[Dataset entries]
========
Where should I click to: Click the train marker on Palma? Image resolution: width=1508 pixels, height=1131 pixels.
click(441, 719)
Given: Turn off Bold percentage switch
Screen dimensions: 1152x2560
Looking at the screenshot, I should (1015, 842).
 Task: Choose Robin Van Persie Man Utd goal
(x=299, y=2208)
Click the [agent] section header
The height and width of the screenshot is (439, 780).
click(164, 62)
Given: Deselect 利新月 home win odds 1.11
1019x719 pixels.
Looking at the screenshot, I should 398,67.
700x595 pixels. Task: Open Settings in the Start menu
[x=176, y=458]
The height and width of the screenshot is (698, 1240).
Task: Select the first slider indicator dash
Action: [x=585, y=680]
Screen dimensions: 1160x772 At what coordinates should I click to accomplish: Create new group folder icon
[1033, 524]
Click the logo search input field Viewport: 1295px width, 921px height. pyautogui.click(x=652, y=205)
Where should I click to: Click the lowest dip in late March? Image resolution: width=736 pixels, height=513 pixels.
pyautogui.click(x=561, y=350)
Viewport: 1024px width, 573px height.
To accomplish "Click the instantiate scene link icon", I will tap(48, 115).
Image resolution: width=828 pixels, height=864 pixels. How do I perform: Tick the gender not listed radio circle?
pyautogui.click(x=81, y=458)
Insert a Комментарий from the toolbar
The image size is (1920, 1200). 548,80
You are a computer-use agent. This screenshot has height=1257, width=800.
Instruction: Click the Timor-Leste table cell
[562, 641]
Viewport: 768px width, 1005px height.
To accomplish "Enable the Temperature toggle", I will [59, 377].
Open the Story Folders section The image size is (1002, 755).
========
§ About this task
Every record above must appear again in the answer, unchanged.

§ Response area
Where should I click to: Click the train marker on Palma? Image resolution: width=1508 pixels, height=1131 pixels.
click(441, 719)
Given: Turn off Bold percentage switch
Screen dimensions: 1152x2560
Looking at the screenshot, I should (1015, 842).
 Task: Choose Robin Van Persie Man Utd goal
(x=299, y=2208)
Click the [agent] section header
The height and width of the screenshot is (439, 780).
click(164, 62)
Given: Deselect 利新月 home win odds 1.11
1019x719 pixels.
Looking at the screenshot, I should 398,67.
700x595 pixels. Task: Open Settings in the Start menu
[x=176, y=458]
The height and width of the screenshot is (698, 1240).
Task: Select the first slider indicator dash
Action: [x=585, y=680]
Screen dimensions: 1160x772 At what coordinates should I click to accomplish: Create new group folder icon
[1033, 524]
Click the logo search input field Viewport: 1295px width, 921px height. pyautogui.click(x=652, y=205)
Where should I click to: Click the lowest dip in late March? Image resolution: width=736 pixels, height=513 pixels.
pyautogui.click(x=561, y=350)
Viewport: 1024px width, 573px height.
To accomplish "Click the instantiate scene link icon", I will tap(48, 115).
Image resolution: width=828 pixels, height=864 pixels. How do I perform: Tick the gender not listed radio circle?
pyautogui.click(x=81, y=458)
Insert a Комментарий from the toolbar
The image size is (1920, 1200). 548,80
You are a computer-use agent. This screenshot has height=1257, width=800.
Instruction: Click the Timor-Leste table cell
[562, 641]
Viewport: 768px width, 1005px height.
To accomplish "Enable the Temperature toggle", I will [59, 377].
Open the Story Folders section The image size is (1002, 755).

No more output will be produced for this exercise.